Over the past four years God brought Nate and me through some really difficult circumstances around the local church. Even though I very nearly cursed him while he did it, I see now he was pulling away those slip-shod seams, those half-hearted attempts to be a part of something, anything, to be covered, to be loved. He pulled apart dear practices, spoken beliefs, convincing theologies, and he did it tenderly, if you can imagine that. So much so that I still love all the former things because I see what they each revealed about the Father, but I know even more now they are still not the Father.

Someone asked me what I believe about a particular topic recently and I didn’t answer her. It wasn’t because I didn’t know. I did and do know what I believe, and I think it’s beautiful and I think it reflects God’s character and his intention for his children. But I also know, a tiny bit more that I did four years ago, that God is in the business of transforming all his children from darkness to light. There are ten billion true things in the world but the truest of them all is that God is real and He is good. All the other things we see dimly until we see Him face to face. Get that? They’re not dim until they become clear. They’re dim until He becomes clear.

This is a vulnerable thing for me to write because I think, if you’re like me, you’re wondering about the specifics: What beliefs have changed for her? Why did she leave her church? Is she trustworthy? Is she turning into a pagan?
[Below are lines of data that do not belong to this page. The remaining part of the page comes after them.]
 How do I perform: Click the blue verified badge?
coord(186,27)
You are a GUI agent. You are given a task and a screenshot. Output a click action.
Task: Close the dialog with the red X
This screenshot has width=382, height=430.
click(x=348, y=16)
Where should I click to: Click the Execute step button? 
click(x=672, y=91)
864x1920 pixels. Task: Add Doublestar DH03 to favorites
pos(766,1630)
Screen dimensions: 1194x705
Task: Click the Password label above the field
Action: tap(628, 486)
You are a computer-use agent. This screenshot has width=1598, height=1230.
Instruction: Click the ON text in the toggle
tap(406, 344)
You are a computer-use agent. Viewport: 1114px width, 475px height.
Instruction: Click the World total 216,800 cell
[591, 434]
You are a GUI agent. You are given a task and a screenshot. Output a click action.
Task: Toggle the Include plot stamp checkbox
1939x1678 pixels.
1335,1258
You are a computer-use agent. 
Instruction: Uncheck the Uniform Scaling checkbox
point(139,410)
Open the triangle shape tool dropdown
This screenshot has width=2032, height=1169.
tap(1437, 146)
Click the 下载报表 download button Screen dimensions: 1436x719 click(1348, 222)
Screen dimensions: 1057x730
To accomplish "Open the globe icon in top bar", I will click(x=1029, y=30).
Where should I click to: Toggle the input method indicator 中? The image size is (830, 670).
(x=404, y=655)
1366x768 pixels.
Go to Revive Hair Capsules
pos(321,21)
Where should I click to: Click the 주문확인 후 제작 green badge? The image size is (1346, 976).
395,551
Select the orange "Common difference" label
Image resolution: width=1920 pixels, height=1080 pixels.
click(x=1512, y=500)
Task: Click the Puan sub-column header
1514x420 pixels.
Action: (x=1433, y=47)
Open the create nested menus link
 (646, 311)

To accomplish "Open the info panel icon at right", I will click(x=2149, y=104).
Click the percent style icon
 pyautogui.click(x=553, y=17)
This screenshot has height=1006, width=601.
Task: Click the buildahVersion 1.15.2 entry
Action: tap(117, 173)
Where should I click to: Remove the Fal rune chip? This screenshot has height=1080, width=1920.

Is she going to denounce her denomination?

I’m not going to share those specifics (though please trust me when I say I love Jesus, am full of the Spirit, and I know that I know that I know I am loved by the Father), but I am going to say I think we’re all a little wobbly at times. We all have moments of doubt: Am I doing the right thing? Is this the right way? Am I breaking your heart? And I don’t know if there’s any way through those questions except right through them. I think we have to be willing to ask those questions often, often, often. God doesn’t want us to be a mirror reflection, parroting back what we think he wants to hear. He wants us our hearts, our whole selves, our hurts, traumas, learned reactions, fears, questions, doubts, wobbly faiths, confusion, uncertainty, he wants to eat our sin for us so we don’t have to be sustained by its malnourishing qualities. I’m more convinced of it than ever.